Naturally, not everyone is comfortable with jealousy.

“Jealousy is denied in order to protect the victim’s moral superiority,” write Esther Perel in her book, The State of Affairs. “We take pride in being above petty sentiment that reeks of dependency and weakness.” In a culture that teaches men and women to feel jealous is to be weak many people rebel against the green-eyed monster. As such, we treat jealousy with a moral and psychological disdain and the people arousing – intentional or accidentally – such base feelings as abusive, sinister, or dangerous. We make them responsible for our feelings.

That is probably why I don’t fear my jealousy. I know it is ultimately my feelings of love and longing for someone else. It is a sign of vulnerability.

According to Roland Barthes the jealous one suffers four times over:

  1. because I am jealous
  2. because I blame myself for being jealous
  3. because I fear my jealousy will wound the other
  4. because I allow myself to be subject to a banality I suffer from being aggressive, from being crazy, from being common

“The green-eyed monster taunts us at our most defenseless and puts us in touch with our insecurities, our fear of loss, our lack of self-worth,” adds Perel. “It is intrinsic to love and therefore to infidelity.” For this reason, we disguise and rationalize jealousy and its complex layers of emotion creating anxieties.

Much of the most popular books on infidelity don’t even mention jealousy according to Perel. When confronted by jealousy we deny its existence.
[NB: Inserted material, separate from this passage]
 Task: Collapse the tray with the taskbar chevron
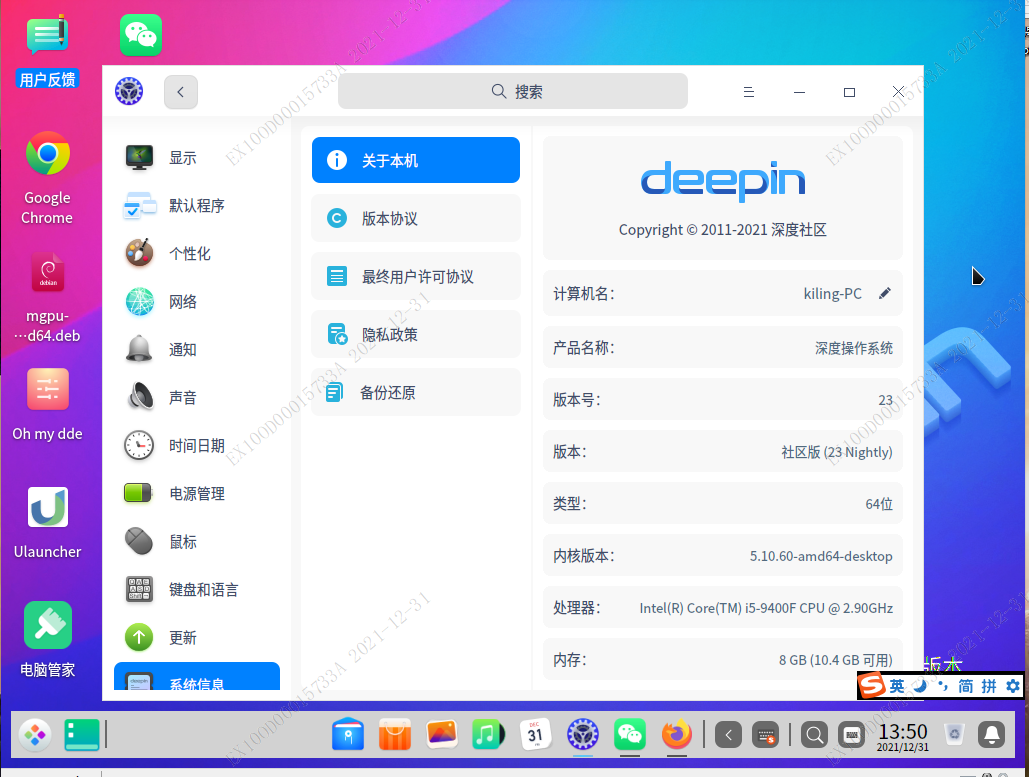tap(727, 735)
Instead, we label the jumble of emotions and actions typically associated with jealousy in a more socially acceptable vocabulary: trauma, intrusive thoughts, flashbacks, triggers, obsessiveness, vigilance, attachment injury, and PTSD.
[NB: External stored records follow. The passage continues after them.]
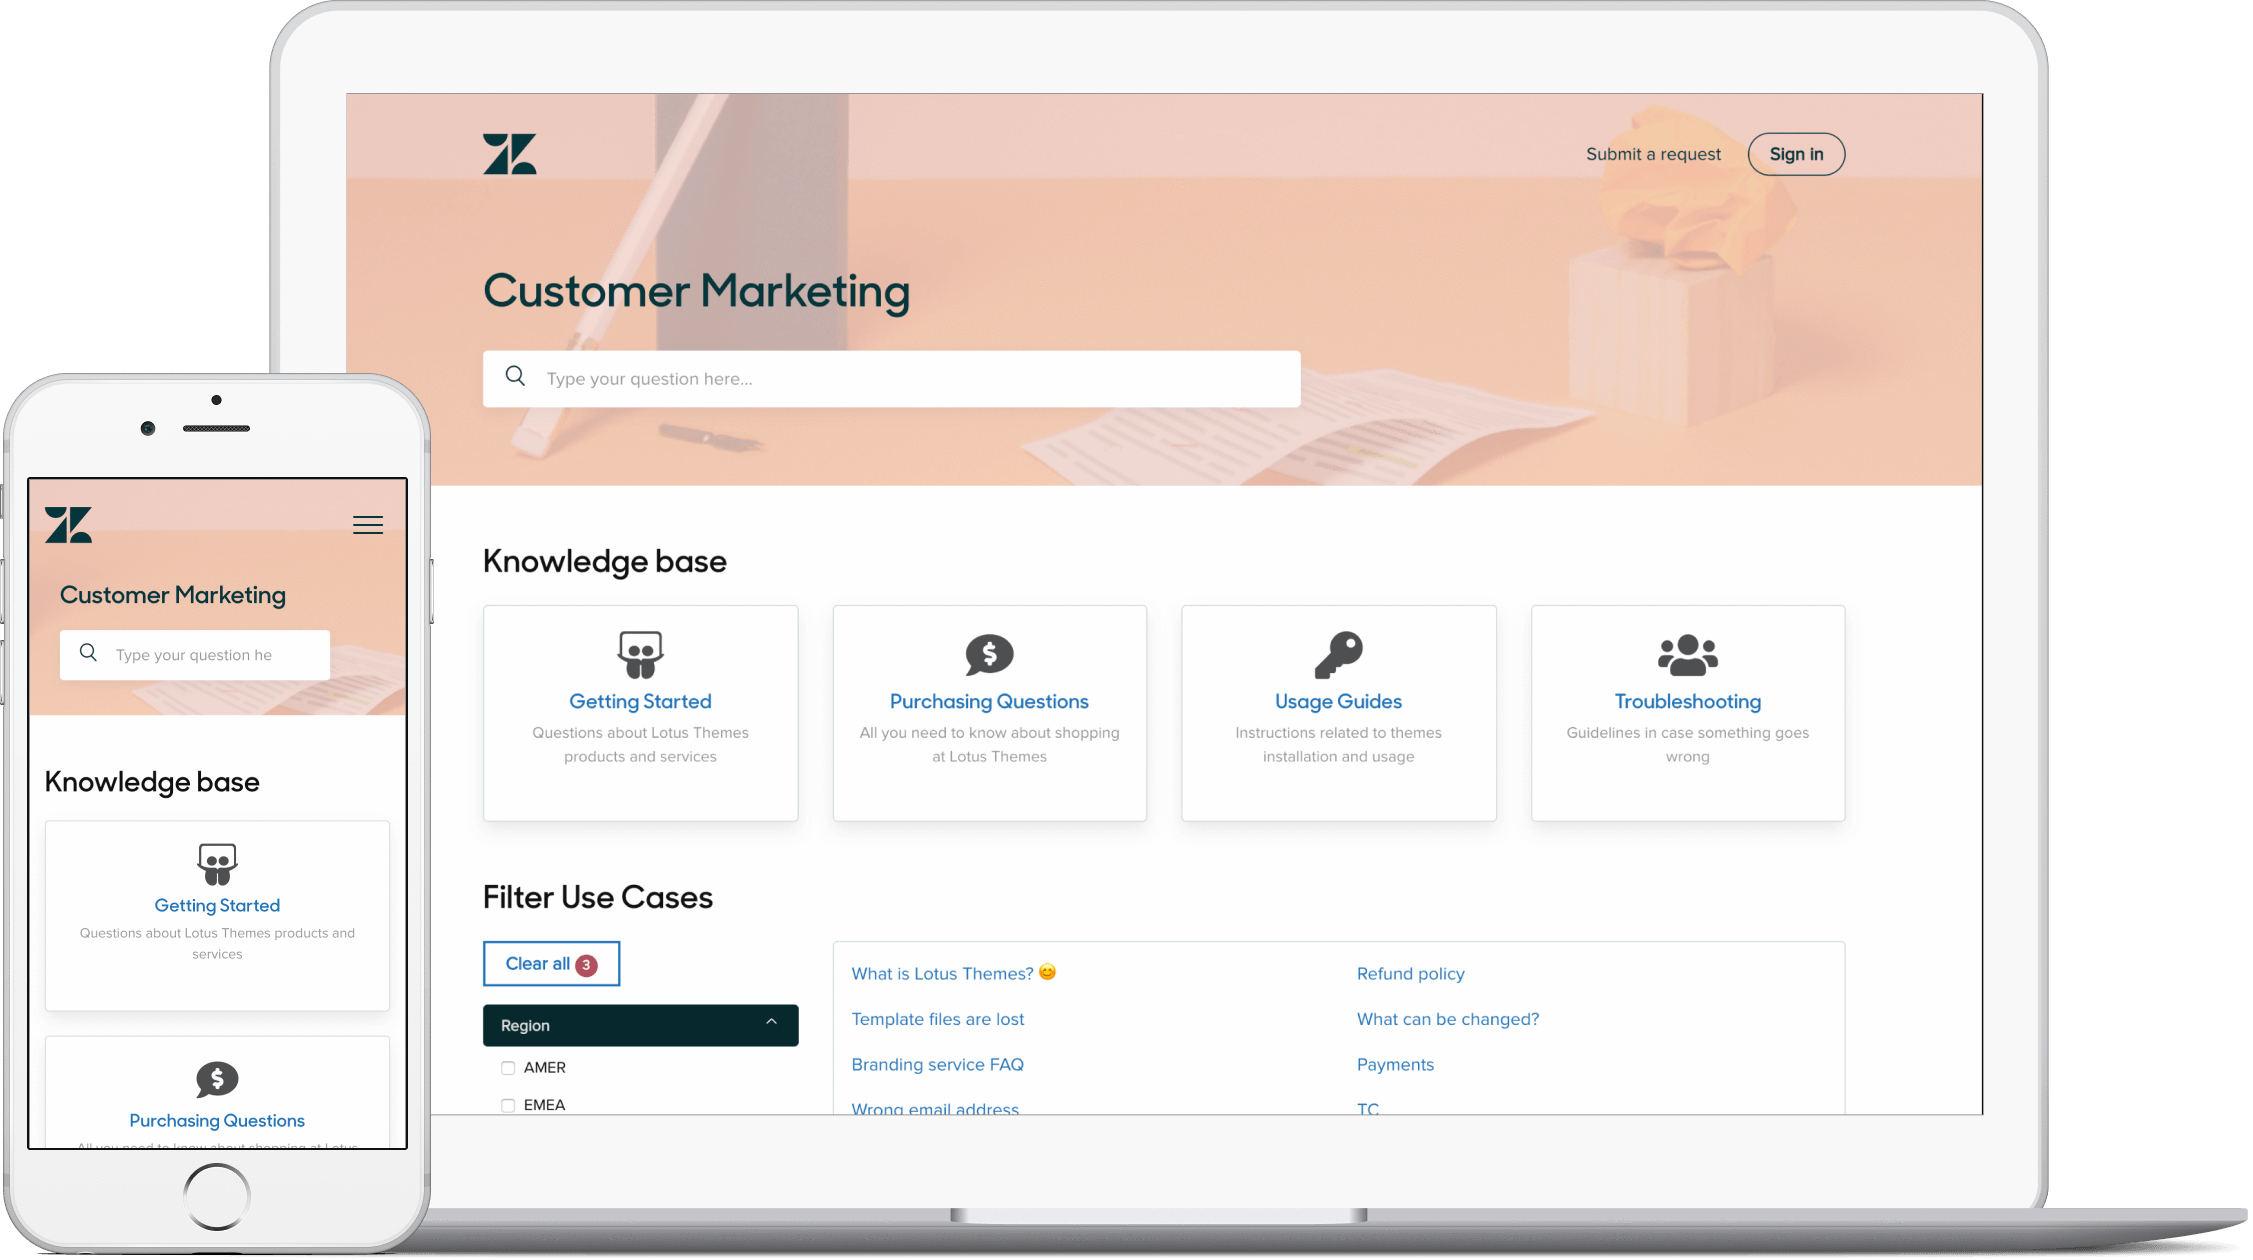This screenshot has width=2253, height=1260.
Task: Open the Purchasing Questions section
Action: 989,701
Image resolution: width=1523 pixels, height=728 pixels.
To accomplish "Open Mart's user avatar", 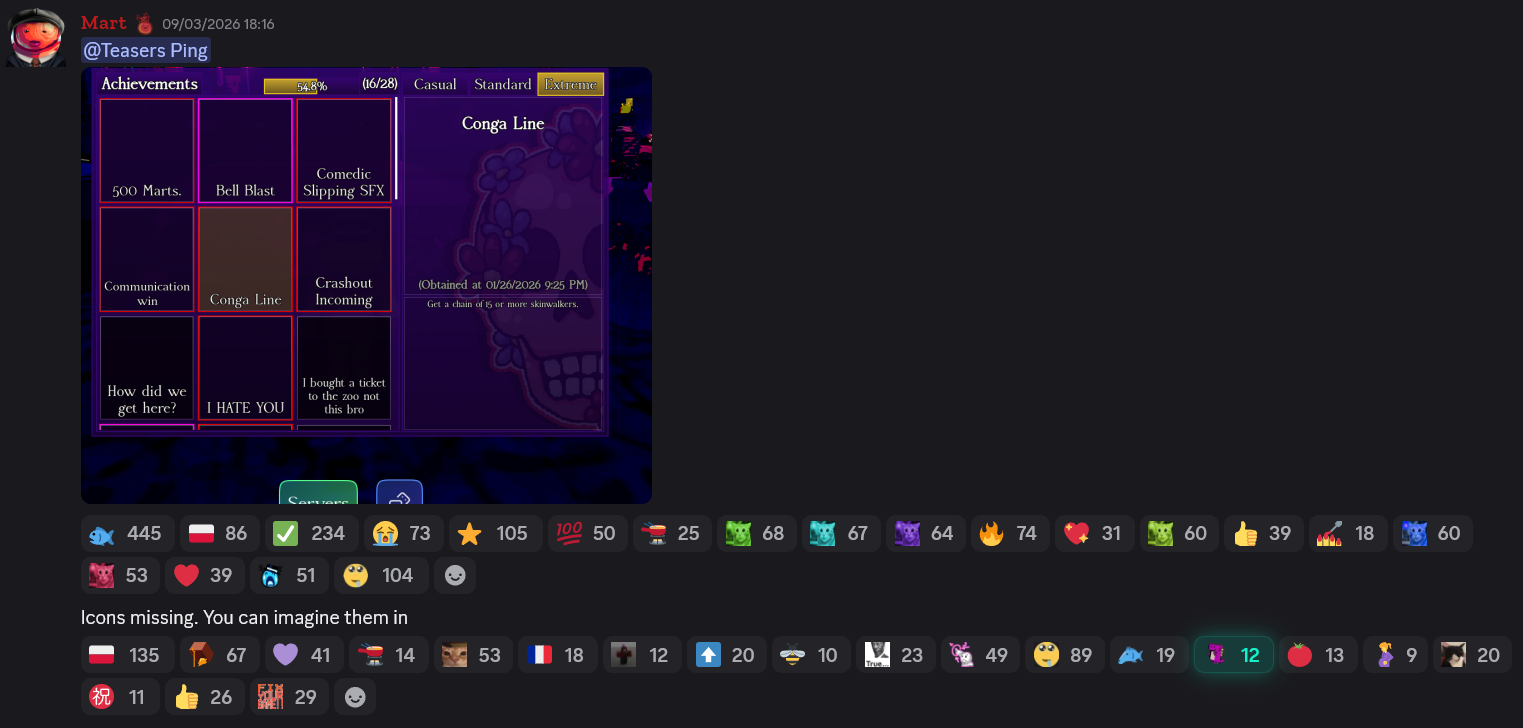I will (x=36, y=38).
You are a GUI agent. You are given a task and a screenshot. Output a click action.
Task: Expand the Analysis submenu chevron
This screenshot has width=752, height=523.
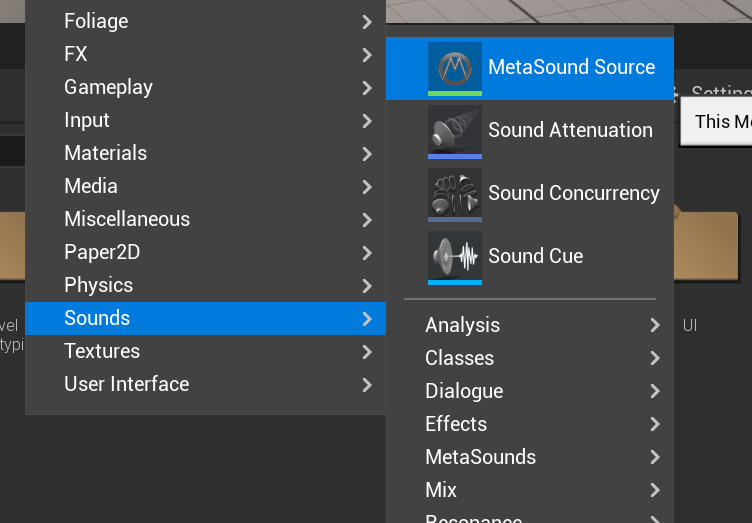click(x=655, y=325)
I wonder how different we would counsel couples if we talked about jealousy with emotional honesty instead of ambushing it with intellectual rigor. “The jealous person knows she is not a sympathetic character,” writes Perel, “and her torment is likely to invite more criticism than compassion.” We tell individuals in a smart, confident, and modern society there is no room for a base feeling such as jealousy…but like infidelity, jealousy persists despite our best efforts to criminalize both.

By denying the betrayed partner’s feelings of jealousy we continue to use a vocabulary that criminalizes the betrayer and further victimizes the betrayed. We never get to the root of the pain. By adding jealousy to the list of criminalized feelings, we have also criminalized vulnerability. “Acknowledging jealousy is to admit love, competition, and comparisons,” adds Perel, “all of which exposes vulnerability.”

I agree with Perel when she writes the problem with jealousy is, “everybody speaks ill of jealousy. We are not only forbidden to admit we are jealous, we are not allowed to feel jealous.” As such, although we feel jealous we deny it and add a layer of secret-keeping in a conversation framed around honesty. We demand honesty and transparency over the why, what, where and how but rebel out of fear when we start to dig into the meanings and feelings behind the issue. “Jealousy is politically incorrect.”

Client: In our culture, jealousy is the gut issue. We want to know, does he still love me? What does she have I don’t?

Perel: What about lying?

Client: (laughing): We’ve been lying since the Spanish arrived.

Perel argues issues of jealousy are all too often absent from the tables of contents and indices in the popular books about infidelity. In such a rush to address the inflicted trauma, it seems we never treat the wound opened by the fundamentally human emotion of jealousy. Too often the literature on infidelity overlooks jealousy’s role in the pain in a rush to deal “with the impact of betrayals and affairs in terms of the trauma of revelation and discovery, confession, and decisions about the third party, forgiveness, and repair – all matters related the concrete situation of betrayal in the here and now.”

Jealousy is a soup of intense feelings and reactions, running from “mourning, self-doubt, humiliation to possessiveness and rivalry, arousal and excitement, vindictiveness and vengeance,” and taken to the extreme, violence.

Jealousy is a set of complex emotions. Hurt people hurt people and often we don’t know why we hurt. We just want someone to blame and we want the pain to stop. Anthropologist Helen Fisher describes jealousy as the “sickening combination of possessiveness, suspicion, rage, and humiliation that can overtake your mind and threaten your very core as you contemplate your rival.” I think this is why we are so hard on the third person in the dynamic of the infidelity: we stop seeing them as human; we see them as competition.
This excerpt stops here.